123K views 503 replies 89 participants last post by  kwilford 
#1 · (Edited by Moderator)
Oldopelguy,
Early in this thread you mentioned about upgrading the alternator using GM stuff as follows:

Well, since Bob brought up alternators....
I just borrowed a friends digital camera and I am taking some pictures of a simple way I use to back-fit Opel motors with a 60, 85, or even 140 amp GM alternator. I've even got the wiring figured out so the charge light on the dash will still work. I'll get the picture and some detailed drawings posted when I get them worked out enough to be presentable and double-check the parts fit into a GT. (What works in my Kadett or Manta only sometimes fits into a GT.)

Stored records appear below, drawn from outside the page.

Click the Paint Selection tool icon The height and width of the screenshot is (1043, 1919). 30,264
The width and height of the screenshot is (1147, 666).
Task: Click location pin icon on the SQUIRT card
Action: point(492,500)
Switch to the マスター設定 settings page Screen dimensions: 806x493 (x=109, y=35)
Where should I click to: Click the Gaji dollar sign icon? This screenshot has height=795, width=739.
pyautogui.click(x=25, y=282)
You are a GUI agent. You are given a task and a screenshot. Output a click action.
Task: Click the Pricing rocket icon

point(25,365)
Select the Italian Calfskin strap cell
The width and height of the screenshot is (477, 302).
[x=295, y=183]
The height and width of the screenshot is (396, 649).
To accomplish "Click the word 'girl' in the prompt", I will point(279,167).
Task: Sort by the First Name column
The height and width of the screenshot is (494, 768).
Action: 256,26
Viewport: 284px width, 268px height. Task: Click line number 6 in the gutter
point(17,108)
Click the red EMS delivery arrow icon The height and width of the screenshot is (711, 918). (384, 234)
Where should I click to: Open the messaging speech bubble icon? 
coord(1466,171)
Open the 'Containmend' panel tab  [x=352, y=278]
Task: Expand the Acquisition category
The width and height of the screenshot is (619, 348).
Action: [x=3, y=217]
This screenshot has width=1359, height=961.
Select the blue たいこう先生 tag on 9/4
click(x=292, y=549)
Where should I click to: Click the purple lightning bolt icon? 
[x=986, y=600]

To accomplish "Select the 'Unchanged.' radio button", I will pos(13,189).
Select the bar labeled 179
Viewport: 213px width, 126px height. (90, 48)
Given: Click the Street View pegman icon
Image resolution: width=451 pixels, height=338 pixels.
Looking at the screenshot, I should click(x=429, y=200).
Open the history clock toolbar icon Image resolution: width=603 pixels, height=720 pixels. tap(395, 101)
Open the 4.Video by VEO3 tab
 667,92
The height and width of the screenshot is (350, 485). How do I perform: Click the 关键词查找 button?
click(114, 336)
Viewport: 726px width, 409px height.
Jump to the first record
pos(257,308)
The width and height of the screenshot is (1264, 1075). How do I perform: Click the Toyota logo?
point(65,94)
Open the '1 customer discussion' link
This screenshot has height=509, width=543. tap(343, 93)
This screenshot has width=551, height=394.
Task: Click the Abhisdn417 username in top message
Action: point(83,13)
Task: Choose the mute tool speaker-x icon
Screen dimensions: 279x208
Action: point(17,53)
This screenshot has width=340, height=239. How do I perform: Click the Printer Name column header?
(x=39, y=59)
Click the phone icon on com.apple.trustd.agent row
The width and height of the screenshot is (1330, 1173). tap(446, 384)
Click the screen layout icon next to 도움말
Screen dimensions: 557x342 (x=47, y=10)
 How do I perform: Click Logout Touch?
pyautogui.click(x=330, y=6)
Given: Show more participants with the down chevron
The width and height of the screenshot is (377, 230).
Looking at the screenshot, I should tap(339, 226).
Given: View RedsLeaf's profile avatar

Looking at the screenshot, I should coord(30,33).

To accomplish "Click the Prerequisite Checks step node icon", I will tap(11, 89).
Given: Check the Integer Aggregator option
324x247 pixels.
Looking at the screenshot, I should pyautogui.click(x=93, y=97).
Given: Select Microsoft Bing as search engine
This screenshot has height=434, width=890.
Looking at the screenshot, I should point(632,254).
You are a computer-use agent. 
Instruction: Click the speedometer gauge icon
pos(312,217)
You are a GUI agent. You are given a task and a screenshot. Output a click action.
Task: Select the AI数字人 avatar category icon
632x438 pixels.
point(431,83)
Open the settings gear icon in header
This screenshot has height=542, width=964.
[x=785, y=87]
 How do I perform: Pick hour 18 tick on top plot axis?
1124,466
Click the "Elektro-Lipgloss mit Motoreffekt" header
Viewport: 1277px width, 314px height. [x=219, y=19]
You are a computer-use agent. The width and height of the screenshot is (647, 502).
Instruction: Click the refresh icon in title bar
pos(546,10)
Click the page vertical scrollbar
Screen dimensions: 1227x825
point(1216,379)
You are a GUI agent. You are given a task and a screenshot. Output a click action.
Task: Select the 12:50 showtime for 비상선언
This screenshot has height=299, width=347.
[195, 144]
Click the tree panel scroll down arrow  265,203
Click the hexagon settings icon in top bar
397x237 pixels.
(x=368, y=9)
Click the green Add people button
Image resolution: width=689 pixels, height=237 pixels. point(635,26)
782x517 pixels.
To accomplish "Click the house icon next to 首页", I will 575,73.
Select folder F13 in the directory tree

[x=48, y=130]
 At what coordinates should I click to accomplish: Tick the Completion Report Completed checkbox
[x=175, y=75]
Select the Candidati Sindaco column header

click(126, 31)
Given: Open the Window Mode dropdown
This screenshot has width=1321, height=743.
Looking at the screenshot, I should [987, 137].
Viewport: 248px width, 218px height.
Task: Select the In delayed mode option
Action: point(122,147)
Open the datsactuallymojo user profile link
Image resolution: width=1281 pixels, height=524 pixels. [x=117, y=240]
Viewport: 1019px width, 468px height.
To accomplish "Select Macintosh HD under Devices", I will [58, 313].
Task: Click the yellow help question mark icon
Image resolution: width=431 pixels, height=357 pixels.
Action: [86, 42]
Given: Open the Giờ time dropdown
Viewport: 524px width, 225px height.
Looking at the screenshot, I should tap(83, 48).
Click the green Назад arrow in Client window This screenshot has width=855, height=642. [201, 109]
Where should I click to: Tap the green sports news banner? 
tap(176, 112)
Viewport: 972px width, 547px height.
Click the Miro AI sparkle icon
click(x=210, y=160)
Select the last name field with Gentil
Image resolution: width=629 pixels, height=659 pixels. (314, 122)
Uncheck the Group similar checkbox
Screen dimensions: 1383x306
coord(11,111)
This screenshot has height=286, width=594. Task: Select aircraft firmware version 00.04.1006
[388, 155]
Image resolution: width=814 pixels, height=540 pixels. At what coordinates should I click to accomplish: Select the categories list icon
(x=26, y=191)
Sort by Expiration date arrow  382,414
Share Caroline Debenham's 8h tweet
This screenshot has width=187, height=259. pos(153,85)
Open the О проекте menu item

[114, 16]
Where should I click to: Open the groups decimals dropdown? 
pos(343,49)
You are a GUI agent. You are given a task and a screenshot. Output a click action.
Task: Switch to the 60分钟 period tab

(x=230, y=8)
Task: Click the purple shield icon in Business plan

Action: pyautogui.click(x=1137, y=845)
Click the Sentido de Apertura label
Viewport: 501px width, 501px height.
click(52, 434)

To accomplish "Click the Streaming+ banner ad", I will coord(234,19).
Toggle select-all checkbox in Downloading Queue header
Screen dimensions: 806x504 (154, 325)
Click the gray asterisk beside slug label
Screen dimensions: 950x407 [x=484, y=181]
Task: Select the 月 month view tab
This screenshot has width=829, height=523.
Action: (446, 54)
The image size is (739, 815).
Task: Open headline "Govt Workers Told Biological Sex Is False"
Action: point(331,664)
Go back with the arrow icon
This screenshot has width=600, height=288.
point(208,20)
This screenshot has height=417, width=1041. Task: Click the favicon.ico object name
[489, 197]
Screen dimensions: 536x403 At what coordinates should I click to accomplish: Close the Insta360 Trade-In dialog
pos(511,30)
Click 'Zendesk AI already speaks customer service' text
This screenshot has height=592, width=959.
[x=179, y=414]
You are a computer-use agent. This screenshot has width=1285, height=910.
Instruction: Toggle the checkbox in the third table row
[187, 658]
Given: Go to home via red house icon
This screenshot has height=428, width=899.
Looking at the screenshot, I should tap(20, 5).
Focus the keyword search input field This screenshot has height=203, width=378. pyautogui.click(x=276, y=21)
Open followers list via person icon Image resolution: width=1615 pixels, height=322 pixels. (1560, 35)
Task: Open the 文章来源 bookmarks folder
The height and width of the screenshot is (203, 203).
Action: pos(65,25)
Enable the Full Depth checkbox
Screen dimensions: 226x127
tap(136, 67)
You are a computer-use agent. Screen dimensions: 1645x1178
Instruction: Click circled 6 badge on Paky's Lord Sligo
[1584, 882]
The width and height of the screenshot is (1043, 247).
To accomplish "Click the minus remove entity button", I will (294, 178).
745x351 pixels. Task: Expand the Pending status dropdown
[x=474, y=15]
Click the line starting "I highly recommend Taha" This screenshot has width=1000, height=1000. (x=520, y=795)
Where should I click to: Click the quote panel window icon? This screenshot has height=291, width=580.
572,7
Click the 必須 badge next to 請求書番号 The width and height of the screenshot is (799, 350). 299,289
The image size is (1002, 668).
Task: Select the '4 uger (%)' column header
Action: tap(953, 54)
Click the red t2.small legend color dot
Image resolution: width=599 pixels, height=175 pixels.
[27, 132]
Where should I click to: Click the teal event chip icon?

I'd be very intrested in you sharing any info that you have on this upgrade. I want to upgrade my GT alternator and from what I've found out the GM Delco 10si style alternator is a great way to go. Internal regulator, good output even at low idle speed, well designed and cheap too. How did you do it? I'm all ears.
 
#52 · (Edited)
First off, by all means put in a hi amp fuse, the original wiring has a fuseable link at the alternator output, also there is one on the red wire at the starter where the battery cable hooks up and powers the whole system. If you don't have a DESTEC schematic or access to a wiring diagram, here's how the original charging system is hooked up. Output from the alternator goes via the red wire to a stud on the fuse panel, through the buss bar and out the other stud via the Red/White wire to the B+ stud on the amp gage. From the L+ stud on the amp gage via the Red wire back to the fuse panel stud opposite the stud that came from the starter. That setup gives total amperage indication + or - of the entire electrical system, because all power into and out of the battery and alternator goes through the amp gage. On the original alternator/regulator there are three wires into and out of them both. The only other wire is the Blue/White wire from the amp gage lite. That lite has "switch on" power to one side of it and alternator signal power on the other, This difference in voltage between the two sources of power lighting the lite is what signals the alternator to put out voltage/amps. When the alternator puts out anything close to system voltage the lite dims and as voltage going out increases, the lite goes out. If you do not have the lite in the charging system you will not get any alternator to function, it is the difference in system voltage and alternator voltage that makes the alternator work. In order for the single wire alternator to work, you have to have the Blue/white wire go to the plug on the alternator. If you hook up the alternator output to the starter terminal where the battery hooks up, you will not have any indication of charging or discharging, because you take the ammeter out of the circuit. By looping the wire from the alternator plug to the output stud, the alternator will see no difference in voltage and will not generate any output to the battery. HTH.
 
#53 ·
i'lm thumbing through the wires under the hood and i've realized something.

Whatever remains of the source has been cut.